WHAT IS REQUIRED – Using the entries that follow, report the number of lines that include the string "computer", without any other text.

Saved data entries:
- - -
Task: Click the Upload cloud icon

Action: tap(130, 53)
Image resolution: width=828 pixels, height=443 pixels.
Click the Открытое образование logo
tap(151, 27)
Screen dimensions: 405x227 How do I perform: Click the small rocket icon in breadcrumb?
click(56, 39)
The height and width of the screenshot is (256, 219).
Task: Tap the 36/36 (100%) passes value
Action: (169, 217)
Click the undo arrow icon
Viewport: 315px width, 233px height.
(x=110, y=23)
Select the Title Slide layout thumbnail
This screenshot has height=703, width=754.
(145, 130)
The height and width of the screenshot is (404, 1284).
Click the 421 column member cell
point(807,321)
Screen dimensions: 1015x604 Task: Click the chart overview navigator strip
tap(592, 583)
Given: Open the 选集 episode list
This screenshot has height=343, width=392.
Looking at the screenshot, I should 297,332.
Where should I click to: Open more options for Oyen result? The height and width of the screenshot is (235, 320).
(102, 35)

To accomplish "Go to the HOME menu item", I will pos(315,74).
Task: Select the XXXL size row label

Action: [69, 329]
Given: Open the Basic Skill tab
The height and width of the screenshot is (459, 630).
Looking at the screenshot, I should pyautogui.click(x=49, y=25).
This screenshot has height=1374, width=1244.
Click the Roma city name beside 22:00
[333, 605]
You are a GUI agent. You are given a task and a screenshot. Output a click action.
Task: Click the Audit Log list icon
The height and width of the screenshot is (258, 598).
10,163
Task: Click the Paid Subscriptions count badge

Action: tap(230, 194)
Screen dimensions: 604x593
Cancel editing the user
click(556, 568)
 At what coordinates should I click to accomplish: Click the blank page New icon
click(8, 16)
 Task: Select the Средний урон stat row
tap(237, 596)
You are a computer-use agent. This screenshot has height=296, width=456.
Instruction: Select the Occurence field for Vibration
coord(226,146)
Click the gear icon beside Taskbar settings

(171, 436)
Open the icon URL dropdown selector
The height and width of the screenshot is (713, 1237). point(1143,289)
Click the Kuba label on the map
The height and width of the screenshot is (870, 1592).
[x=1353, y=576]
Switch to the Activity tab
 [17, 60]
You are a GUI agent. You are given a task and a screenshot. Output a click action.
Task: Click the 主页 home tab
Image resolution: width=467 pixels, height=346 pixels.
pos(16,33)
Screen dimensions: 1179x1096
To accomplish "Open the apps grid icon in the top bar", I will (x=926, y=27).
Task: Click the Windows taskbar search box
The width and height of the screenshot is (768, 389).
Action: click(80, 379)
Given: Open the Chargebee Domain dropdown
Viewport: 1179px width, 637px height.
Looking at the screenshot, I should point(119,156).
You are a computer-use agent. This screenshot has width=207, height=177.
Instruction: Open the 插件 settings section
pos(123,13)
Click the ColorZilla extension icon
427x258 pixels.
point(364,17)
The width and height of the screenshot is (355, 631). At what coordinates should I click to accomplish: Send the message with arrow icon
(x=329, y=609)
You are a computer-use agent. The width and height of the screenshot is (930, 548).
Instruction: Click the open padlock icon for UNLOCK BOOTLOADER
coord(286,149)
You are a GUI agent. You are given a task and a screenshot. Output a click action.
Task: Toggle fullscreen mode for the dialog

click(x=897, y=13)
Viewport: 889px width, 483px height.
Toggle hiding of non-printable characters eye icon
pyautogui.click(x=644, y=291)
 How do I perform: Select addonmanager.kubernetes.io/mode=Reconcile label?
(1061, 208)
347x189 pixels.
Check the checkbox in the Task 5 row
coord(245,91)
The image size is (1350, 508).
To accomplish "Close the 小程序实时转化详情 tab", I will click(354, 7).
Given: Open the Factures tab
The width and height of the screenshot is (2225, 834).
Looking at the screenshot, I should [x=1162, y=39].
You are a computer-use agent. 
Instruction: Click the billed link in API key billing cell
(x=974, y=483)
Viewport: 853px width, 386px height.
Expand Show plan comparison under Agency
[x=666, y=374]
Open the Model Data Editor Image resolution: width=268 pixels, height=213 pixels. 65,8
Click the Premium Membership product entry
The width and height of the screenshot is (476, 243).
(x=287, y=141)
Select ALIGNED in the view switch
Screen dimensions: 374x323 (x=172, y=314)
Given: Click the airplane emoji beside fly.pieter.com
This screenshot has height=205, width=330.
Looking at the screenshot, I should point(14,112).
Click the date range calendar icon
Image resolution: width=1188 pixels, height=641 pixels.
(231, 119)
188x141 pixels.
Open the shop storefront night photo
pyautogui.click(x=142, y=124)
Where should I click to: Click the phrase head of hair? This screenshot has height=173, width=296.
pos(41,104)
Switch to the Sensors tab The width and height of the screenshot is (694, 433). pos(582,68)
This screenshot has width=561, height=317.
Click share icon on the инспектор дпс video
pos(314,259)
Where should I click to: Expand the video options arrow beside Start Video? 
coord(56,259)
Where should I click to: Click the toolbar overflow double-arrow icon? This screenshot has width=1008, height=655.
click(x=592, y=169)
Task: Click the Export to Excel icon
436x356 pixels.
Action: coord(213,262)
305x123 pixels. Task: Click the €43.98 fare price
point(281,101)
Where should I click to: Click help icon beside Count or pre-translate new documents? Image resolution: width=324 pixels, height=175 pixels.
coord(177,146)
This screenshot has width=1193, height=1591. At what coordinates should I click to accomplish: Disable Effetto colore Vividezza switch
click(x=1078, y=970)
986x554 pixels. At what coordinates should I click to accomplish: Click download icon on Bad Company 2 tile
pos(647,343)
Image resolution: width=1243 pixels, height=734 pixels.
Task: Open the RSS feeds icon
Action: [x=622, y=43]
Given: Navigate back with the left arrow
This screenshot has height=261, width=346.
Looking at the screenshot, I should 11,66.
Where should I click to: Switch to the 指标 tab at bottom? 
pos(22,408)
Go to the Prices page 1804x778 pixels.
- - -
EXPECTED ANSWER – 4